3. The pharmaceutical composition of claim 2, wherein the pharmaceutical composition comprises about 200 to 250 grams of polyethylene glycol 3350, 2.5 to 3.5 grams of potassium chloride, 6.5 to 7.5 grams of sodium bicarbonate and 5.5 to 6.5 grams of sodium chloride.

4. The pharmaceutical composition of claim 3, wherein the pharmaceutical composition is comprises about 236 grams of polyethylene glycol 3350, about 2.97 grams of potassium chloride, about 6.74 grams of sodium bicarbonate and about 5.86 grams of sodium chloride.

5. The pharmaceutical composition of claim 1, wherein the polymer bag comprises high density polyethylene.

6. The pharmaceutical composition of claim 1, wherein the polymer bag has a volume of approximately 4 liters when filled with fluid.

7. The pharmaceutical composition of claim 1, wherein the polymer bag includes at least one opening through the bag, the opening in the bag being defined by a continuous edge of the polymer bag forming a seal between an interior volume of the bag and the opening through the bag.

8. The pharmaceutical composition of claim 1, wherein the opening comprises a threaded spout and a cap threadably mountable to the spout, wherein the threaded spout forms a passageway to an interior volume of the bag.

9. The pharmaceutical composition of claim 1, wherein the bag contains a base.

10. The pharmaceutical composition of claim 1, wherein the polymer bag is a clear polymer material.

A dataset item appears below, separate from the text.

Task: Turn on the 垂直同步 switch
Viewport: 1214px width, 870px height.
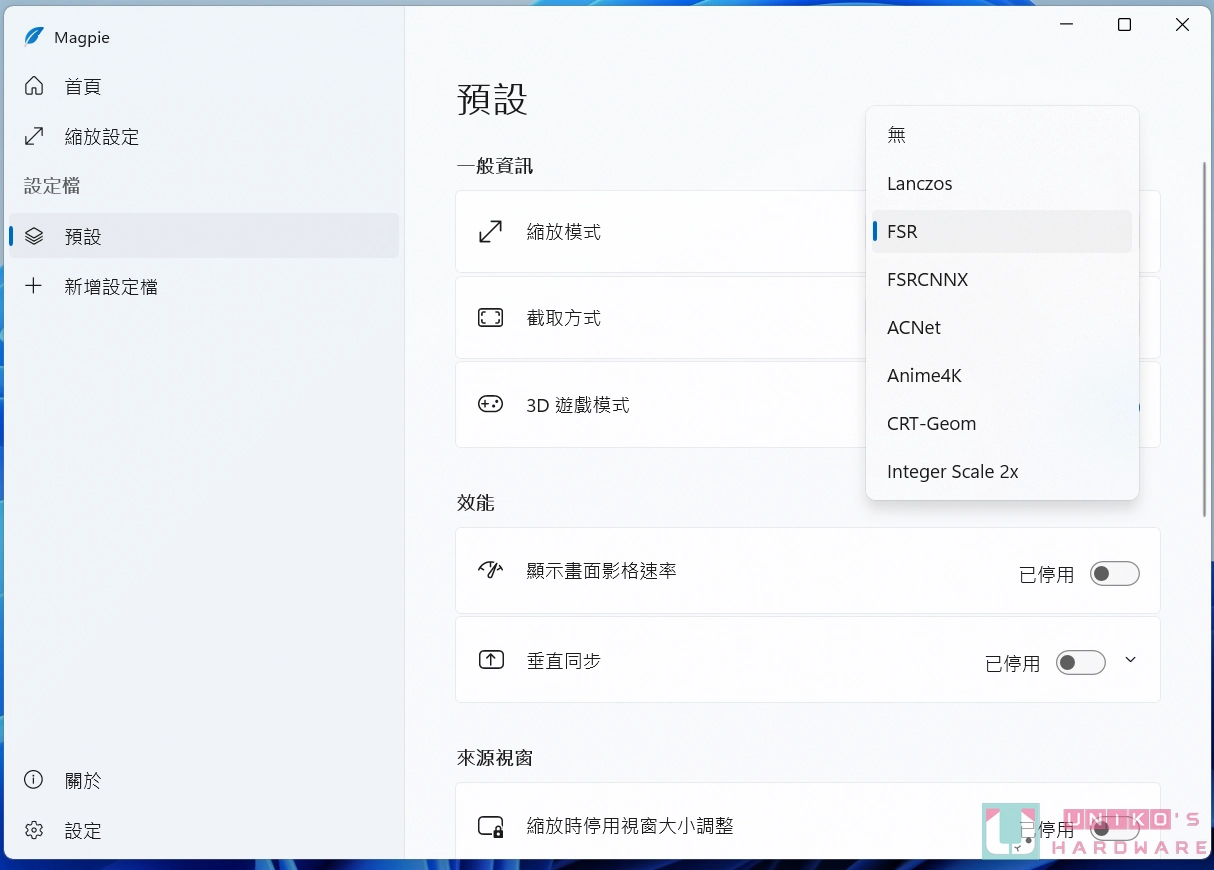Action: 1080,662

11. The pharmaceutical composition of claim 1, wherein the polymer bag includes one or more fill markings on the bag.

12. A method for administering a pharmaceutical composition comprising a colonoscopic bowel preparation in solid powder form, the method comprising:

obtaining a polymer bag having a threaded spout and a cap threadably mountable to the spout, wherein the threaded spout forms a passageway to an interior volume of the bag, the pharmaceutical composition in the bag comprising a solid powder; and

adding a fluid to the bag.

13. The method of claim 12, further comprising mixing the solid powder with the fluid to dissolve the solid powder.

14. The method of claim 12, wherein approximately four liters of fluid are added to the bag.

15. The method of claim 13, wherein a first portion of the fluid is added to the bag until a mark on a surface of the bag is reached, the bag is shaken to mix the pharmaceutical composition with the fluid, and then a second portion of the fluid is added to the bag.

16. The method of claim 12, wherein the pharmaceutical composition comprises polyethylene glycol 3350, potassium chloride, sodium bicarbonate, sodium chloride and, optionally, sodium sulfate anhydrous.

17. The method of claim 16, wherein the pharmaceutical composition comprises about 200 to 250 grams of polyethylene glycol 3350, 2.5 to 3.5 grams of potassium chloride, 6.5 to 7.5 grams of sodium bicarbonate and 5.5 to 6.5 grams of sodium chloride.

18. The method of claim 12, wherein the polymer bag is a clear polymer material.

19. The method of claim 12, wherein the polymer bag comprises high density polyethylene.

20. A kit for administering a pharmaceutical composition comprising a colonoscopic bowel preparation in solid powder form, the kit comprising:

a polymer bag having a threaded spout and a cap threadably mountable to the spout, wherein the threaded spout forms a passageway to an interior volume of the bag;

an optional flavour packet; and

instructions for administering the pharmaceutical composition comprising adding a fluid to the bag.